Return the lines between the line holding "Open the bookmarks icon in sidebar" and the line holding "Action: 64,206", inclusive, reproducing them without any change.
# Start of DATA SUPPLIED
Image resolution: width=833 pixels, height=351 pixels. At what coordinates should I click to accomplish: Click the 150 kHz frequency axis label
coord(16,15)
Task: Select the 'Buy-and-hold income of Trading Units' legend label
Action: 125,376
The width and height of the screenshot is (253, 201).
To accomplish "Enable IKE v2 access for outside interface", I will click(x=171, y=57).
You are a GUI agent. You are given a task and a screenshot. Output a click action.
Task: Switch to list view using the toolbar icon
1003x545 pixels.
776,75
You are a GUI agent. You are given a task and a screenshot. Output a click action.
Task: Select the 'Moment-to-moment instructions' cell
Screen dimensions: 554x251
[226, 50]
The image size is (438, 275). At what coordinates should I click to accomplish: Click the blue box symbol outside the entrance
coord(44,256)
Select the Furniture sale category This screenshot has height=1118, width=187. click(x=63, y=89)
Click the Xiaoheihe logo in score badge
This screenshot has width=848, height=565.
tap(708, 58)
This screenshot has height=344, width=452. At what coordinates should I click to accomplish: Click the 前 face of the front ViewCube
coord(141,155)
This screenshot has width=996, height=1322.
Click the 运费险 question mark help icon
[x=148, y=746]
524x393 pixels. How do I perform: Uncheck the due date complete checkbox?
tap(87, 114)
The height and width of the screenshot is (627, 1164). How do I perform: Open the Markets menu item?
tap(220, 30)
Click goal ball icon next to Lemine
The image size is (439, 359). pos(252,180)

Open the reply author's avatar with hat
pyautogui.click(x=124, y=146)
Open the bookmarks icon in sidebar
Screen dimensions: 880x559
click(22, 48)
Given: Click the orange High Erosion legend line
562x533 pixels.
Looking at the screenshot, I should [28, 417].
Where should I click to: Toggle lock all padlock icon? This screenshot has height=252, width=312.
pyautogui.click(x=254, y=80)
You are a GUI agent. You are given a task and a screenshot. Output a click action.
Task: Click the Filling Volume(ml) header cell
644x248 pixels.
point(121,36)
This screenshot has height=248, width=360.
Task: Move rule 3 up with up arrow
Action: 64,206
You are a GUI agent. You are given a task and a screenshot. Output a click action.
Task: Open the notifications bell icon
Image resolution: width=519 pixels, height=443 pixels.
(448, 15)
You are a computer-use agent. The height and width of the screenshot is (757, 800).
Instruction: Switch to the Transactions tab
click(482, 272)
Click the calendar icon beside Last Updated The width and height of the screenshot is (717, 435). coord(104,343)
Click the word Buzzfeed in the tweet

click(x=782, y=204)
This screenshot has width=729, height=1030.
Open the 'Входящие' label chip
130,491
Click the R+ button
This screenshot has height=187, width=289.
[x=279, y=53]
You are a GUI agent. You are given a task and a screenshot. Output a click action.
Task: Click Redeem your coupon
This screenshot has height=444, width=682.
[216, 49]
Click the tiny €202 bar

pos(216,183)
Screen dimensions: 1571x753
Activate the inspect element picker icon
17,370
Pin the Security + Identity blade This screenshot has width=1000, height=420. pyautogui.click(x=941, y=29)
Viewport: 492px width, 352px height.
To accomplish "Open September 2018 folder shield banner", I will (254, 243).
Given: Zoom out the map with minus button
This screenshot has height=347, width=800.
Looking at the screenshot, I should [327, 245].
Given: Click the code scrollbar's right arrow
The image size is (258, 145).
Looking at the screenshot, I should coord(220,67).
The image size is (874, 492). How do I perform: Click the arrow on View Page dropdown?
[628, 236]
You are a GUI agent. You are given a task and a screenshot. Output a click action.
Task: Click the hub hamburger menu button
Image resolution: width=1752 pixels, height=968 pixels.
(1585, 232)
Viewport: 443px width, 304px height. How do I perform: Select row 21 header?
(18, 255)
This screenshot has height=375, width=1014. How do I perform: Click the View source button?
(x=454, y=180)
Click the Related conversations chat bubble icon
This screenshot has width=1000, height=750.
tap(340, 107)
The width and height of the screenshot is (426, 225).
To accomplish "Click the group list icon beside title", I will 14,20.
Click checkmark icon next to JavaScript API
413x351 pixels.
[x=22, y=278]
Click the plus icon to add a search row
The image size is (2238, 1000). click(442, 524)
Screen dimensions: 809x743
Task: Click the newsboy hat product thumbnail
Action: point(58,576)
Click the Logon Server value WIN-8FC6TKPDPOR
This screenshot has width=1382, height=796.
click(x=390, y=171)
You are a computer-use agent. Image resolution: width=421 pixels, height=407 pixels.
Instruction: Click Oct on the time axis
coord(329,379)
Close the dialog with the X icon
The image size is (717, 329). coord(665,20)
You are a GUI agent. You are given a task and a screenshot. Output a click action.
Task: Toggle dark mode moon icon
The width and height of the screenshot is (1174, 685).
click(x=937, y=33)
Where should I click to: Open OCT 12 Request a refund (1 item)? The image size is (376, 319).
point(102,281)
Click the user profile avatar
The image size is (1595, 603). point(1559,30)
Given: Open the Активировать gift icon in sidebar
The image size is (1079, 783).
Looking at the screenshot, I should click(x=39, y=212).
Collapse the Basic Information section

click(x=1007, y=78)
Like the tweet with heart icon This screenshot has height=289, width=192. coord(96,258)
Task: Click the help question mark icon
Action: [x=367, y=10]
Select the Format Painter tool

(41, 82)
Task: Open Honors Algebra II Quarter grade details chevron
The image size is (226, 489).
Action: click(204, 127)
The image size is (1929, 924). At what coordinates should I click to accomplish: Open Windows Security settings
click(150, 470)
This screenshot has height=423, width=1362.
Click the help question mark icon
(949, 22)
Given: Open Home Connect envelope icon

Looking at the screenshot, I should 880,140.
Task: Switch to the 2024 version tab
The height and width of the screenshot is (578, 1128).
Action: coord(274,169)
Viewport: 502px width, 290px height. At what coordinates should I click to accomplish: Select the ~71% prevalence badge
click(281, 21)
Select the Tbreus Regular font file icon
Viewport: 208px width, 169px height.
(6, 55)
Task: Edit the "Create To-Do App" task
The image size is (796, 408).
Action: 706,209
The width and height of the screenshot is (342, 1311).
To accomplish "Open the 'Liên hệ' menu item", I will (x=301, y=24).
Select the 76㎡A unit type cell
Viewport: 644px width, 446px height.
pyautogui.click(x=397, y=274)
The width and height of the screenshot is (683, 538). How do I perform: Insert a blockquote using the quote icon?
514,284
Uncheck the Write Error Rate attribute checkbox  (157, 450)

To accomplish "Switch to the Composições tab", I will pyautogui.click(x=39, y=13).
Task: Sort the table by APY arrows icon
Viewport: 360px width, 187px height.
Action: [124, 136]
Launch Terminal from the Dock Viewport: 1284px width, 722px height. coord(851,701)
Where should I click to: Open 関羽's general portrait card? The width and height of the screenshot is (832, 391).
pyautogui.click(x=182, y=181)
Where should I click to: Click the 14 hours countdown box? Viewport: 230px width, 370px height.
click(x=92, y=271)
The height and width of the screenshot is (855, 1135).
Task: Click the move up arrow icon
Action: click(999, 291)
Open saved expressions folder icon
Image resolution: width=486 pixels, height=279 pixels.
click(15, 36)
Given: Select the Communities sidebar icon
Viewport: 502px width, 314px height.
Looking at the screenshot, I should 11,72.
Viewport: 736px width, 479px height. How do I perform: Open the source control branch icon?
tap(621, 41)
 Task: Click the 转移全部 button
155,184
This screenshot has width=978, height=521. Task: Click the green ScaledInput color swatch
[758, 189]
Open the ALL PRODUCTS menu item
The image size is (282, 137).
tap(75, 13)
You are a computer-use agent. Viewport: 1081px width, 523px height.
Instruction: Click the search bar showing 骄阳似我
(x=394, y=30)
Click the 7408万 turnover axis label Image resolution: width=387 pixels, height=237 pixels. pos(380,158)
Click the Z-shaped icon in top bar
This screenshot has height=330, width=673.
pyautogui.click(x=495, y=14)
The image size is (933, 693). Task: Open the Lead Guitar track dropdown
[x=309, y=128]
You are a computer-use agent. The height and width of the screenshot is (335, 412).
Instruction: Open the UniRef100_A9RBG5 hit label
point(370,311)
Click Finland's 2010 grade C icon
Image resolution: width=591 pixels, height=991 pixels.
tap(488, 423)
# End of DATA SUPPLIED
■ **OUTPUT OF THE TASK**:
Open the bookmarks icon in sidebar
Screen dimensions: 880x559
click(22, 48)
Given: Click the orange High Erosion legend line
562x533 pixels.
Looking at the screenshot, I should [28, 417].
Where should I click to: Toggle lock all padlock icon? This screenshot has height=252, width=312.
pyautogui.click(x=254, y=80)
You are a GUI agent. You are given a task and a screenshot. Output a click action.
Task: Click the Filling Volume(ml) header cell
644x248 pixels.
point(121,36)
This screenshot has height=248, width=360.
Task: Move rule 3 up with up arrow
Action: 64,206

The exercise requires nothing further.